++++ EXTRACTED DATA ++++
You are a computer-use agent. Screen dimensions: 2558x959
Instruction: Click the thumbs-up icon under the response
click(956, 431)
++++
++++ EXTRACTED DATA ++++
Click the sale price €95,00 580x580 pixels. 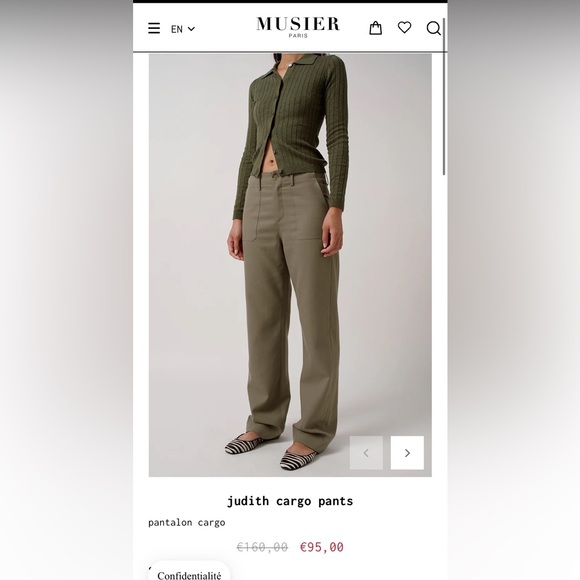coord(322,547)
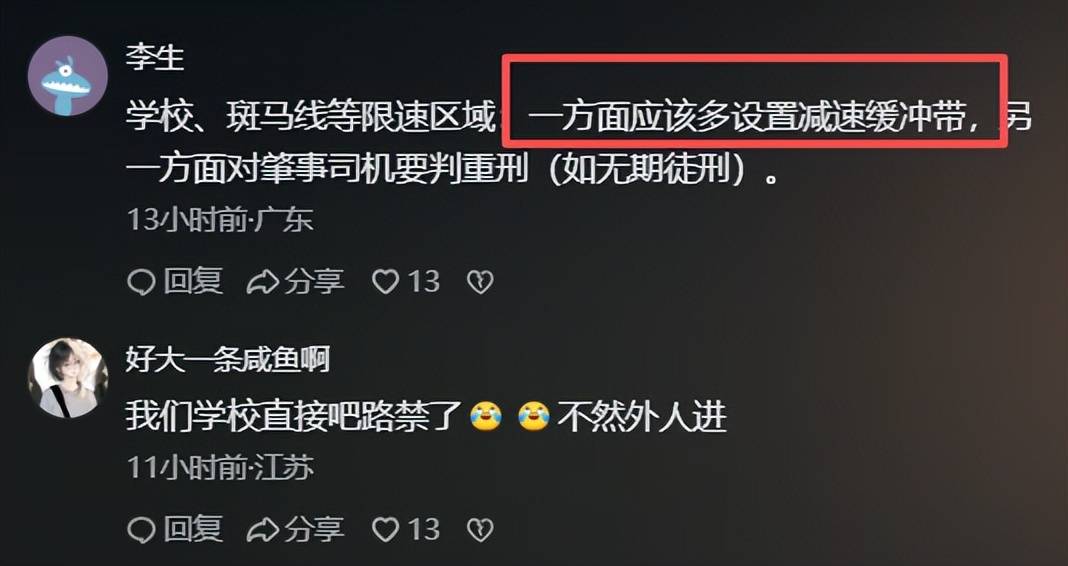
++++
++++ EXTRACTED DATA ++++
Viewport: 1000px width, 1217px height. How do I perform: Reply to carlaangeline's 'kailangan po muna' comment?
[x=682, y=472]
++++
*WHAT YOU WILL DO*:
Change "thumbs-up icon" to "thumbs-down icon" in the listing, from the line containing "You are a computer-use" up to and including the line containing "click(956, 431)". Return only those lines with nothing else altered.

*TASK SOLUTION*:
You are a computer-use agent. Screen dimensions: 2558x959
Instruction: Click the thumbs-down icon under the response
click(956, 431)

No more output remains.